However, these trials are not generalizable to most modern care for ACS. For example, the FRISC and ATACS trial discharged patients with nSTEMI or unstable angina with continued anticoagulation for weeks to months. Revascularization procedures were performed only as rescue therapy, rather than the routine early invasive strategies in use today. Dual anti-platelet and other adjunctive therapies were unavailable. So – do we actually still need the heparin?
These authors retrospectively evaluated the association between parenteral anticoagulation therapy and in-hospital death and in-hospital major bleeding. There were 6,804 patients included in their 4-year, multi-center data set, about two-thirds of whom did not receive parenteral anticoagulation prior to PCI. There were small, probably unimportant differences reported between groups, excepting one feature: time to intervention. Time to intervention was a median of 1 day in those managed without anticoagulation versus a median of 3 days in those managed with. Overall, there was no difference in in-hospital death, nor 30-day, 1-year, or 3-year death for those included in long-term follow-up. A handful of cases suffered bleeding complications, with a small absolute excess in those managed with anticoagulation.
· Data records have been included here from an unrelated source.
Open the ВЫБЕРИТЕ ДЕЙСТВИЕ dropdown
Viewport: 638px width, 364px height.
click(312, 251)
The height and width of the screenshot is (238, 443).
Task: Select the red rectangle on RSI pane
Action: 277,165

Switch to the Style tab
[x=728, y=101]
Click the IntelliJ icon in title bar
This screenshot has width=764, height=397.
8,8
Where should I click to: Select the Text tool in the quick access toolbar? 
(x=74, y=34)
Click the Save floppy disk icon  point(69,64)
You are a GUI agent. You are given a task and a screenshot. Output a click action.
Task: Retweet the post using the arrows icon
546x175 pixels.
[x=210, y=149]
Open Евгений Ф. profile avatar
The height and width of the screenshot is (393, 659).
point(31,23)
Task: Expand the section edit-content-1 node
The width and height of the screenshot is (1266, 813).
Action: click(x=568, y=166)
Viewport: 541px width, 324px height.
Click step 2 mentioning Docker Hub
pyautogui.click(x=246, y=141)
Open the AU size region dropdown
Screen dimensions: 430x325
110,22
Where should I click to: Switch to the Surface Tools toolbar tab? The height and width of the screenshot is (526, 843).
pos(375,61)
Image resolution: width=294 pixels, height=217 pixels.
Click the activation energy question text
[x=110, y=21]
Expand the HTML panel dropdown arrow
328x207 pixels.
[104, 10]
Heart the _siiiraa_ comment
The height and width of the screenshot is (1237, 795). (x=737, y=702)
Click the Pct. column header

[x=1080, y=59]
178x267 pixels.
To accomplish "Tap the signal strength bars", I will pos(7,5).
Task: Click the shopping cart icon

This is neither prospective nor a randomized trial, and there could certainly be unexamined confounding baseline characteristics favoring one treatment group over the other. The authors also note bleeding complications could be ameliorated by use of fondaparinux rather than heparinoids, but this would still be moot if there is still no benefit to anticoagulation. Finally, in-hospital mortality is a fabulous patient-oriented endpoint, but it does not tell the entire story with regard to any additional morbidity potentially resulting from anticoagulation being withheld. We should not change practice based on this level of evidence, but these data should prompt further examination and potentially prospective evaluation.
“Association of Parenteral Anticoagulation Therapy With Outcomes in Chinese Patients Undergoing Percutaneous Coronary Intervention for Non–ST-Segment Elevation Acute Coronary Syndrome”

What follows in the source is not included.